_Document section_.
If there’s one creature that’s exempted from a Lao diet famous for consuming everything that hops, flies, swims or crawls, it’s the rare Irrawaddy dolphin, which has been known to make its way upstream from Cambodia to frolic in the waters of Si Phan Don. Bluish-grey and up to 2.5m long, the freshwater dolphins are looked upon by islanders as reincarnated humans with a human spirit – an idea that‘s been etched into local lore by folk songs and stories of dolphins rescuing people from the jaws of crocodiles. But sadly, the dolphins themselves may soon be no more than legend.

_Records provided_.
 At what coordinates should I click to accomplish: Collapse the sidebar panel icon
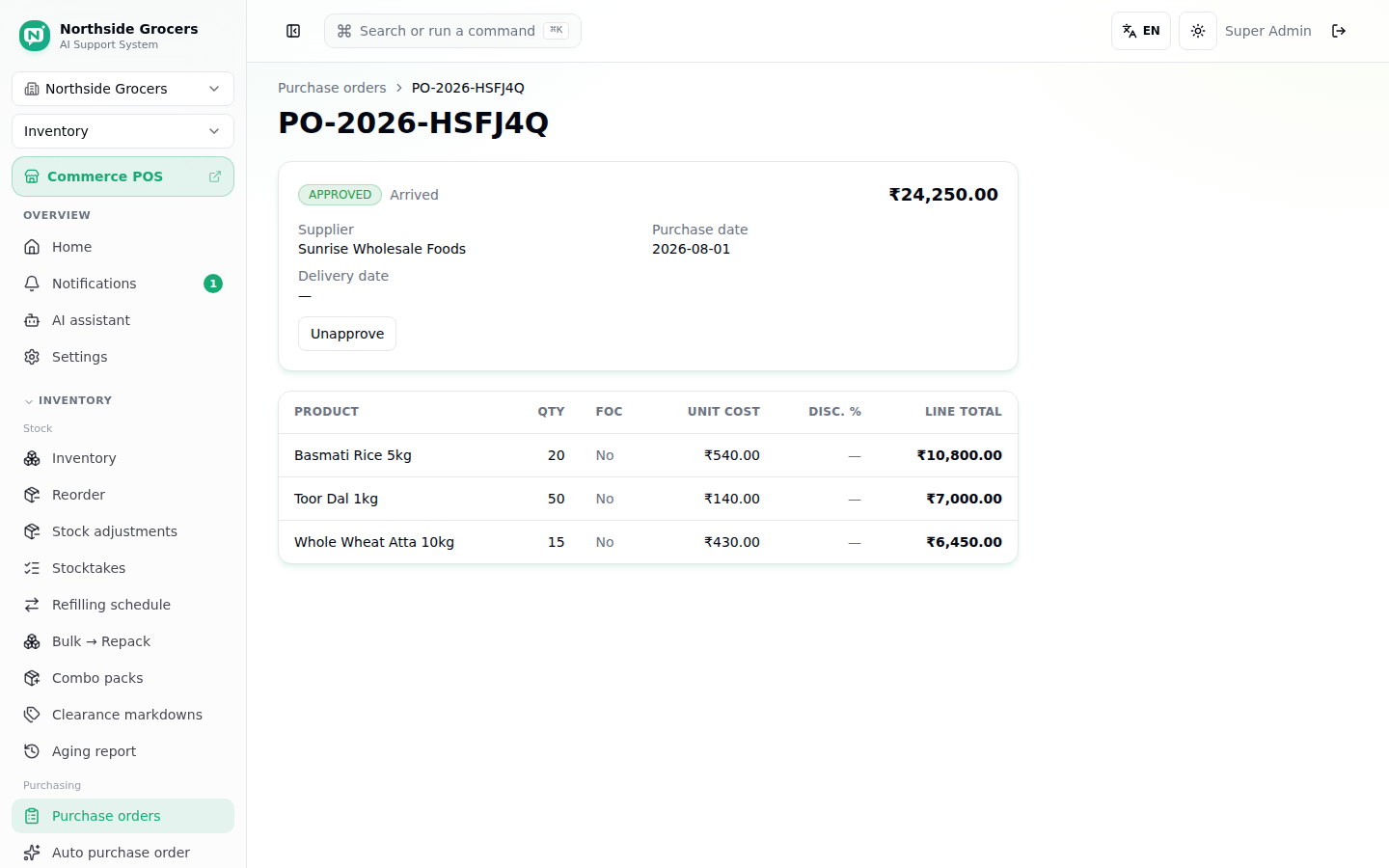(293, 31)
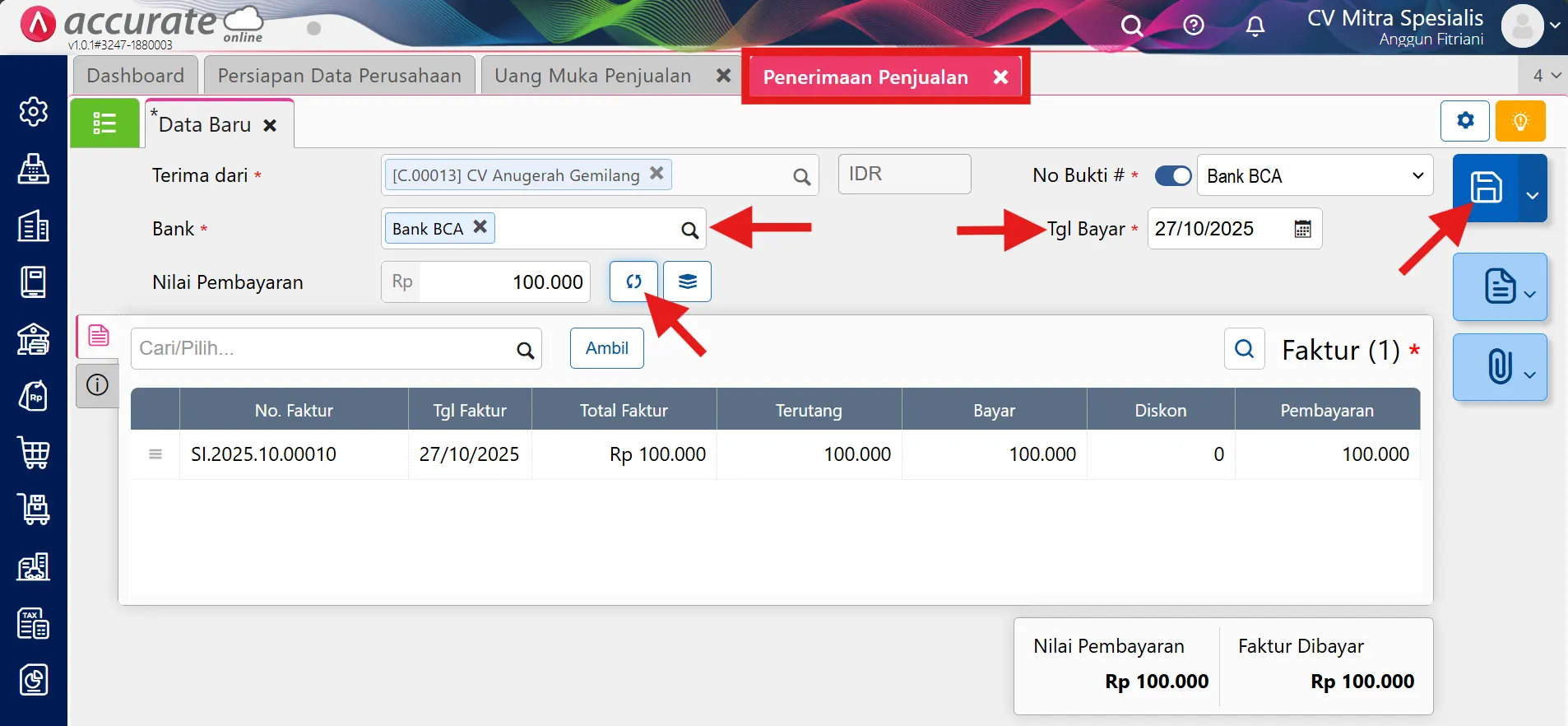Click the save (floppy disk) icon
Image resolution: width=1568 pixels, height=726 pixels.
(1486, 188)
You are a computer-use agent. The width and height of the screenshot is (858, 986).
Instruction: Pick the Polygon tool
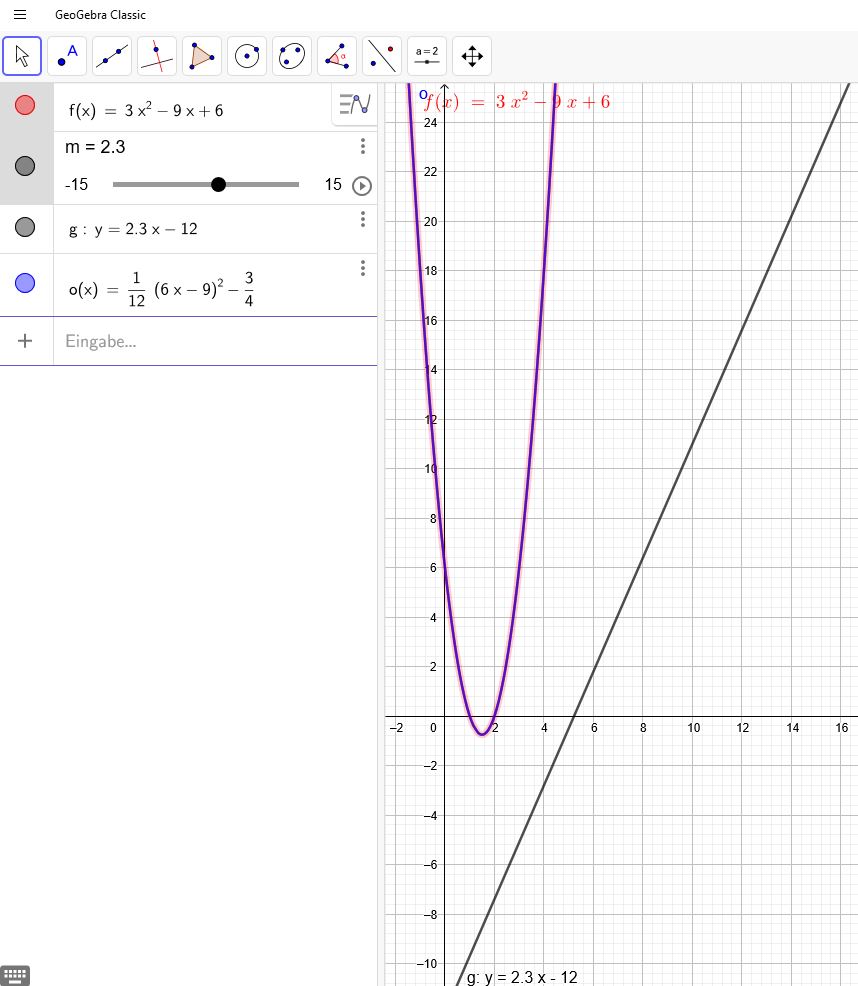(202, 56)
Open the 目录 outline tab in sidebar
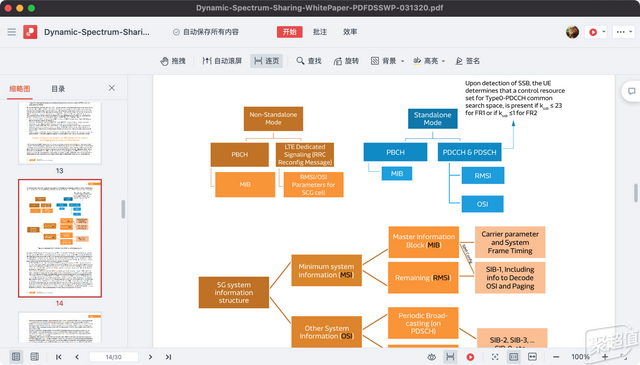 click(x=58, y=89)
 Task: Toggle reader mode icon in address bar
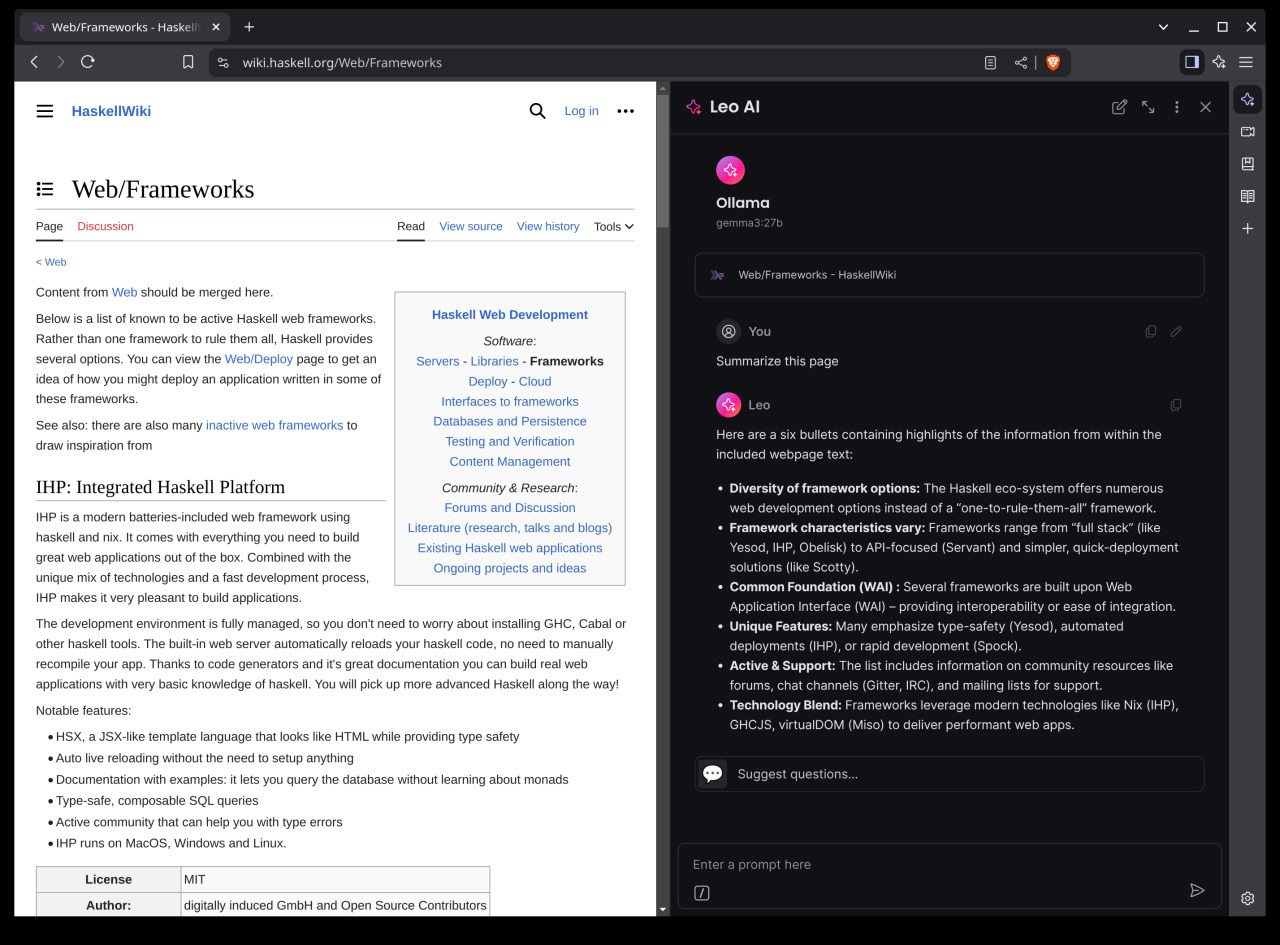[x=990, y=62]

_Exercise prompt_. Please go on with the passage about the Irrawaddy dolphins of Si Phan Don, starting after its final sentence.

_Answer section_.
Over the past one hundred years their population in the Mekong has dwindled from thousands to little more than sixty, and as few as ten now inhabit the area near Don Khon. Gill-net fishing and, across the border in Cambodia, the use of poison, electricity and explosives have caused dolphin numbers to plummet. In the past, fishermen were reluctant to cut costly nets to free entangled dolphins, causing them to drown, but this no longer happens, as Lao villagers are now compensated for their nets – part of an initiative begun by the Lao Community Fisheries and Dolphin Protection Project.
However, with the Lao government looking to dam more Mekong tributaries, (which could permanently alter the dolphins’ fragile habitat) plus the continued use of harmful pesticides in farming, conservationists are warning that the outlook for the species remains extremely bleak.